At one point, when we were dead in the water waiting for some errant wind to fill the sails, I pointed at other boats skimming by and said, “Why don’t we do what they’re doing?” I had seen Tom surreptitiously glancing at them, evaluating what they were doing right that we were doing wrong, so I knew this thought had also crossed his mind.
“Because I’m trying to teach you how to keep the damn boat from sinking!” He muttered a curse and mopped sweat from his brow before fixing the sails to the positions on those other sloops. Soon, we were gliding as smoothly as they were.
“No one likes a pushy woman, you know,” he said after straightening out our course.
I bit my tongue to keep from pointing out he had done what I’d suggested. Men didn’t like women who were right. I’d learned that early in our marriage, too. During a similar discussion a week or so ago, Tom had excessively squeezed my hand, bruising my finger. I was being too aggressive, he thought, by suggesting after dinner that maybe the white man wasn’t in danger of being oppressed.
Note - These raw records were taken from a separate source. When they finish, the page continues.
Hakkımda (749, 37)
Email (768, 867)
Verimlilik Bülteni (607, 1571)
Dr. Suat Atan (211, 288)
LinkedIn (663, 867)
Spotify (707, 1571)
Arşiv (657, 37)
Though the first lesson was a bit nerve-wracking, it didn’t dim my joy for sailing, and following that afternoon, we sailed together just three more times before I felt confident piloting the Virginia Marie, named after his mother, on my own. I sailed when Tom went into town, so he wouldn’t know.
I sailed around the Sound, never venturing out into the wider sea, though once I was caught in a strong southerly wind and had to fight mightily to get back to our safe harbor. That incident both scared and thrilled me. So, after that, I set small challenges for myself, deliberately going out in gusty blows, even once when rain threatened. Little by little, fear gave way to confidence, and these small escapes made me feel my carefree youth returning. Even Nick, on one of his regular dinner visits, commented on how happy I was looking.
Yes, I found happiness on those afternoon excursions. I found both hard work and time to think. I loved sailing back toward our safe harbor. I loved looking up at the promontory I walked on and wondering how it would feel to dive from there into the sea. Another challenge I set for myself, perhaps on a blistering day when the water would cool my skin.
The movement of the boat made me feel as if I were moving through time, and as I bounced over each wave, a resolution hammered its way into my soul, lit by a vague dream that had started to form earlier.
Tom had to go. And so did that Wilson woman.